The relentless surge in the S&P 500 index continues with no end in sight.
SP 500 – Daily Chart
The index of the top 500 US stocks continues to press higher at 5,185 this week. Support is now way back at the 4,820 level, and there is no sign of a market event that could fuel a correction yet.
Stocks and treasury yields were higher on Tuesday after data showed that US inflation remained elevated in February. This indicated that the Federal Reserve could keep interest rates higher for longer than the market hoped.
The US Federal Reserve is expected to cut its benchmark interest rate from a 23-year high in the summer.
However, the consumer price index (CPI) rose 0.4% last month due to higher costs for gasoline and housing, the Labor Department said, matching the estimate of economists polled by Reuters, after increasing 0.3% in January. In the 12 months through February, the CPI was up by 3.2% and above the 3.1% analysts had expected.
Market expectations for the Federal Reserve’s first rate cut remained unchanged, with a 69.7% chance of a minimum 25 basis points cut in June, according to CME’s FedWatch Tool. However, it was down from 71.7% on the previous day.
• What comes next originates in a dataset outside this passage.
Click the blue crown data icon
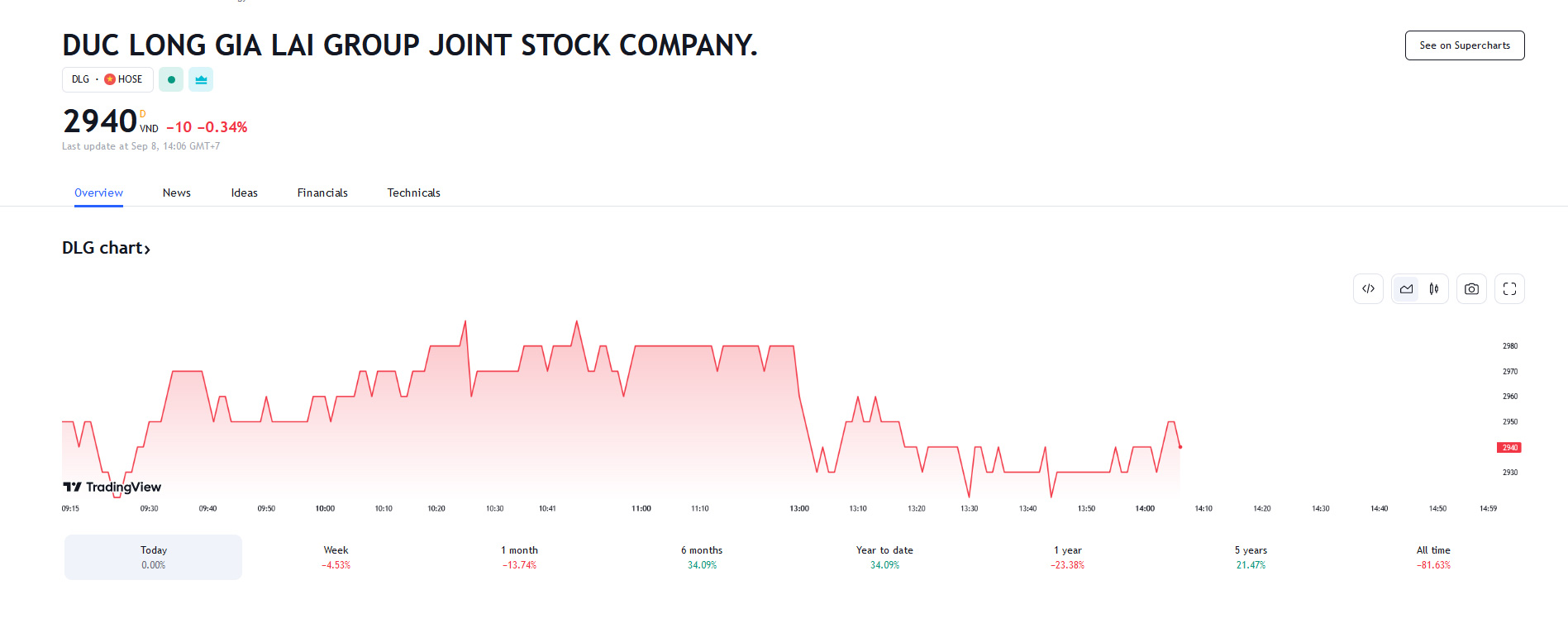The image size is (1568, 623). click(201, 79)
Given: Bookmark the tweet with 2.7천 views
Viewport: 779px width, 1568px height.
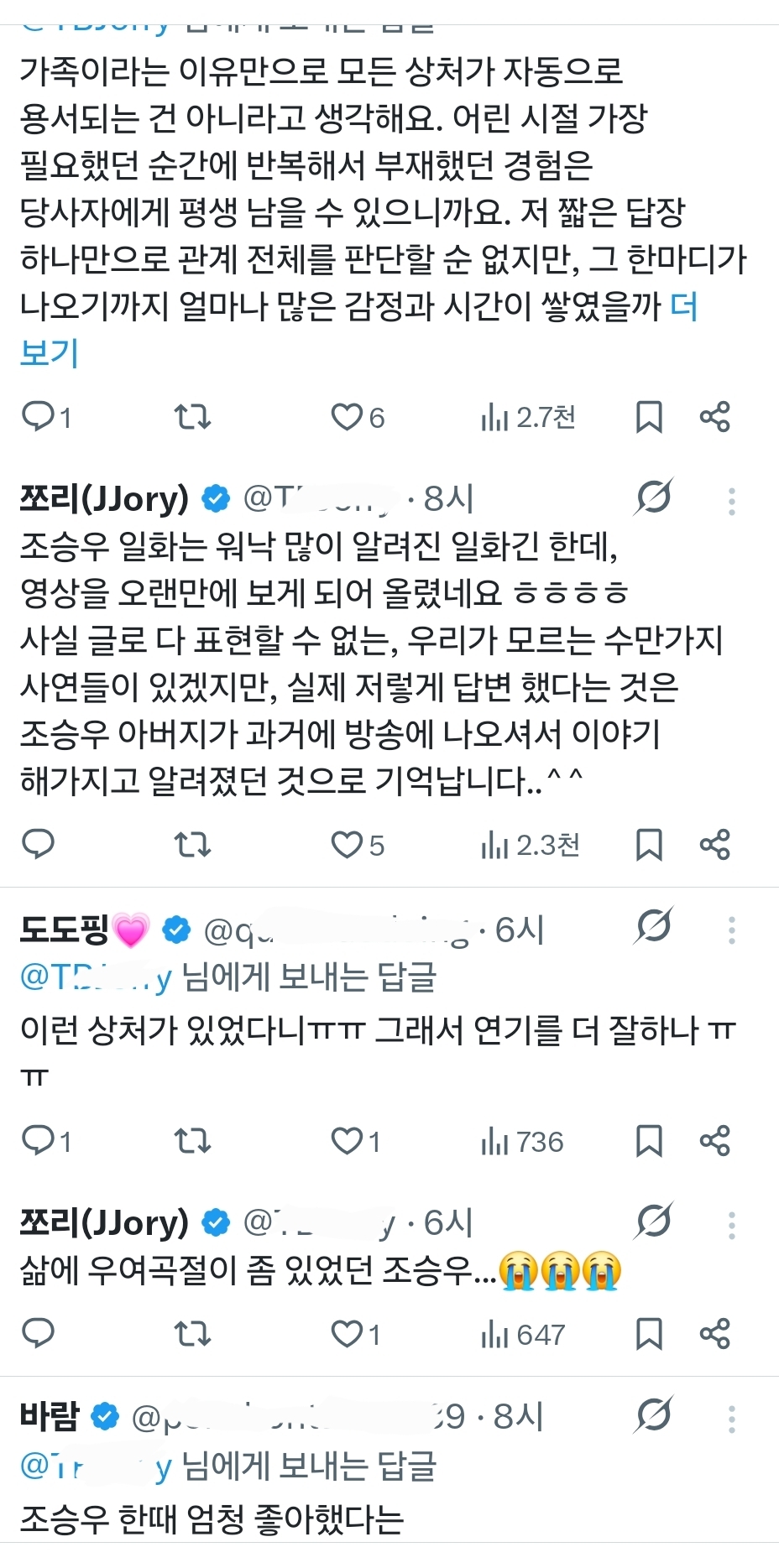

Costs for motor insurance and health services mainly drove Tuesday’s price rises. Traders will now look to Fed officials’ comments in the coming days to see if their path on rates has been altered.
“These inflation numbers presage a rockier period ahead for the Fed,” said Professor Eswar Prasad at Cornell University.
“Although the US economy has held up well so far, there is a risk that persistent inflation and the Fed’s response to it might turn a soft-landing scenario into a soft-stagflation one,” he said.
Billionaire investor Ken Griffin warned the Fed against moving too fast on interest rates: “If I were them, I wouldn’t want to cut too quickly. The worst thing they could end up doing is cutting, pausing, and then changing direction back toward higher rates quickly. That would, in my opinion, be the most devastating course of action they could pursue.”
PPI numbers on Thursday and the country’s retail sales figures will be a price driver for stocks. A bounce to 0.8% is expected in the February retail sales after last month’s -0.8% drop.
The broader stock market continues to be driven by a rally in tech names, with Nvidia up 30% in the last month.